Sachez pourtant qu’en cherchant un peu, un autre choix est possible! Les équipes de Ustwo ont travaillé pendant 13 mois au développement de Monument Valley. Le scénario, l’esthétique, la musique, les énigmes mécaniques, les personnages… Ustwo a imaginé, pensé, testé, modifié et peaufiné chaque aspect de son jeu avant son lancement en 2014.
Le joueur accompagne la princesse Ida au cours d’un voyage à travers des structures et édifices labyrinthiques composées d’illusions d’optique et de mécanismes discrets rendant l’impossible (ou l’impassable pour les fans d’Alice au Pays des Merveilles) possible. Les compositions isométriques (le rendu en deux dimensions de structures en trois dimensions) est à la fois déstabilisant et féerique. Patience, observation, concentration, prise de hauteur ou focalisation sur un détail permettront au joueur de faire progresser Ida dans sa quête. L’interaction réfléchie du joueur avec l’environnent de la princesse, l’activation de plateformes, les changements de vues, l’observation de l’étrange peuple-corbeau lui permettra de révéler des ponts, des arcades cachées, des escaliers. Aucun indice sur ces mécanismes, sur l’histoire de la princesse, ce qu’elle est, ce qu’elle cherche, ou comment l’aider à avancer. C’est l’attention portée aux structures, aux couleurs, et sa propre imagination qui guide le joueur sur le chemin du jeu.
L’histoire de la princesse demeure assez obscure. Certains personnages distillent quelques indices au cours des différents chapitres. Le design, l’onirisme, l’univers du jeu prennent le dessus sur le scénario, assez secondaire. L’aventure pour Ustwo a été initiée par Ken Wong, artiste et game-designer membre de l’équipe. C’est autour d’un de ses croquis d’une architecture impossible que les équipes ont élaboré tout l’univers du jeu (rappelant en effet comme souvent mentionné, les travaux E. C. Escher). Ken Wong, pour le développement, s’est inspiré d’autres créations indépendantes, comme Windosill (autre magnifique réussite), et d’estampes japonaises pour l’univers graphique. Il s’est imposé que chaque chapitre (ou niveau), puisse être imprimé, et affiché comme objet de décoration.

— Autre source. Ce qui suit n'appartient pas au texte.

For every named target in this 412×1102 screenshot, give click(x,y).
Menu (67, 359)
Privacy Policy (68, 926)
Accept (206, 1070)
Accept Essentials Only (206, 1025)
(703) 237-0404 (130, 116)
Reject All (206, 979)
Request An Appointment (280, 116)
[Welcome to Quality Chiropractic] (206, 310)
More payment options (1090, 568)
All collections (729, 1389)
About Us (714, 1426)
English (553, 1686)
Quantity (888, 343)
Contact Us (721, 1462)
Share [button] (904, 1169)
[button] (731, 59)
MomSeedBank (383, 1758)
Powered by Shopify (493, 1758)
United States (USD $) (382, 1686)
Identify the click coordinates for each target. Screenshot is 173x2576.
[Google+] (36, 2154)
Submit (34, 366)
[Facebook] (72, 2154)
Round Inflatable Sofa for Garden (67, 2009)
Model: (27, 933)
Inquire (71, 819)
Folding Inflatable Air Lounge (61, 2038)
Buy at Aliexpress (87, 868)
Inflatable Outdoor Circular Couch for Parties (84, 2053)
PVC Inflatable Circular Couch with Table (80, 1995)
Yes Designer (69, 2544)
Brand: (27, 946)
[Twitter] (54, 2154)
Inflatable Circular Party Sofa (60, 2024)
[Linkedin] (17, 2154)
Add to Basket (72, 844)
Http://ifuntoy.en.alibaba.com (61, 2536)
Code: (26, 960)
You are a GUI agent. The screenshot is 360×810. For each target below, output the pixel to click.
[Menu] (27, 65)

Les critiques ont souvent remarqué la courte durée du jeu et son niveau de facilité. Pour autant, les dix chapitres sont étonnants de graphismes et couleurs associés, et les puzzles ou labyrinthes m’ont tenue en haleine un moment ; ). Ustwo a par la suite lancé un deuxième volet, « Forgotten Shores », utilisant de nouveaux mécanismes. En ce qui concerne les enfants (c’est bien par là que j’ai commencé), s’ils apprécient les couleurs, les casse-tête, les formes géométriques et les univers fantastiques, ils apprécieront dès 6 ou 7 ans de passer un moment avec Ida… Une pause paisible, esthétique et intelligente et délicate.
D’autres jeux indépendants et bien pensés existent sur les plateformes iOS, Android, ou sur le web, mais je souhaitais parler de Monument Valley car Ustwo est un outsider du jeu vidéo qui a pris le temps (plus d’un an), et s’est donné les moyens (une équipe pluridisciplinaire) d’imaginer un produit très qualitatif, avec l’envie de proposer un bel objet numérique. Monument Valley n’est pas resté secret dans une niche d’amateurs-gamers, mais s’est vendu en masse : 500 000 exemplaires en un mois, et plus de 25 millions depuis le lancement en 2014. Il est donc possible de d’inventer, de construire, et de bien vendre des produit exceptionnels, de belle facture, pensés pour le plaisir visuel et l’esprit curieux des utilisateurs.
Monument Valley est disponible sur l’AppStore et Google Play.